Thanks for both the answers: they're helpful and I'll reread them a couple times to make sure I get it. I asked Ruben this question last night as well, and he said pretty much the same thing: it's common sense that an argument has to be relevant to be -- well, relevant (though I'm still slightly confused on the proof/disproof thing and will reread those parts of the answers and think about it some more); this is 'normative' because of the structure of our minds: the process of reasoning has to be distinct from the things it is brought to bear upon (as I understood the explanation).

Hermonta: No, it's not so much, in what I was asking, that I was thinking about proving the existence of God so much as proving the validity of the rule of reasoning, and that by its own process or rule. Which it seems, is where I was going awry.... ? 

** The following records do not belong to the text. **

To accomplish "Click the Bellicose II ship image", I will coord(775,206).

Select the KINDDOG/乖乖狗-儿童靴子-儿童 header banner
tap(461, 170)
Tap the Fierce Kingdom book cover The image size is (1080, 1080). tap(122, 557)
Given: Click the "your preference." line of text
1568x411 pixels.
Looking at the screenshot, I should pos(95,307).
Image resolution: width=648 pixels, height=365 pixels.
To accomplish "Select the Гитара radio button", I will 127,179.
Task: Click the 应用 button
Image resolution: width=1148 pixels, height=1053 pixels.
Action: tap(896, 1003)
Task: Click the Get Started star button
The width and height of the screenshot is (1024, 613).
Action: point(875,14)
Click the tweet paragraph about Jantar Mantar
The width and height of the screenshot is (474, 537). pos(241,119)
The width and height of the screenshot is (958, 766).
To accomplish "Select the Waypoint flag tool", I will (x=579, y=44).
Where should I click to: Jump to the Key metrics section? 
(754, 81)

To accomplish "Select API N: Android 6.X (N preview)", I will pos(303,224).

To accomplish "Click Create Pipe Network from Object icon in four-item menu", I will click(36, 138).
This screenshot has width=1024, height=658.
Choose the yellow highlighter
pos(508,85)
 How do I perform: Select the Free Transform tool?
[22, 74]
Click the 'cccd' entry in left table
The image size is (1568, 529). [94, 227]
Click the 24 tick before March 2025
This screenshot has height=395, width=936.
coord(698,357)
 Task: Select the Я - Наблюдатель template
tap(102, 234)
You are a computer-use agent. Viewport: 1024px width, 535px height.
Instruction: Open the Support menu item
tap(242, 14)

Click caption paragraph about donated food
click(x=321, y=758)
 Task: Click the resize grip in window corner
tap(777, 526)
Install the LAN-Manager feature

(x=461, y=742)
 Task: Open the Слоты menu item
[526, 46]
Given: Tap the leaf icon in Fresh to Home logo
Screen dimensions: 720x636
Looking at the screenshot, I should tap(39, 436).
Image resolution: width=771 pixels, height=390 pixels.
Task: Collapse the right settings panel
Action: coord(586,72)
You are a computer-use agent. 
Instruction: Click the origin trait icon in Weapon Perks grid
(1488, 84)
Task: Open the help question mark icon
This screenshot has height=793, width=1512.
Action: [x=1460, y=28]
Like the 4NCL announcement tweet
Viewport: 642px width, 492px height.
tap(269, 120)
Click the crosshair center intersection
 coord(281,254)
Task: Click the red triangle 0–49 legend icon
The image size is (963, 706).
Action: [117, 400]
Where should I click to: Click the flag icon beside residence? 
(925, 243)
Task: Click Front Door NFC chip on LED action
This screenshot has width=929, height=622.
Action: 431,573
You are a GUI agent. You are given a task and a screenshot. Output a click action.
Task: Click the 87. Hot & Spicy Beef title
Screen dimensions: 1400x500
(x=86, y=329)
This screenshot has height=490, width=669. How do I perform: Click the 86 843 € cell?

Paul, "Divine Hiddenness" sounds like Pascal (is that where it comes from?) -- he uses over and again the phrase 'the God who hides Himself', and points out that any argument of 'Divine Hiddenness' actually supports rather than otherwise the claims of Christianity, because Christianity teaches us of our corruption and incapability of God, the whole context in which we are offered salvation: also of God's purposes being hid in a mystery so He both reveals and conceals Himself. Certainly from the atheist's point of view he's making a point against a 'god', but Pascal points out that the atheist is thinking of God more in terms of the deist and Christianity is as far removed from one as from the other, so the atheist is making no relevant point about God: God can only be known in Christ, and His purposes are not simple but complex, and so He is not openly manifested everywhere. (I'm quite enthusiastic about Pascal at present, as betrayed by the enthusiastic rambling.) In any case I'm looking forward to reading the discussion and finding out more: thanks for the link.


----------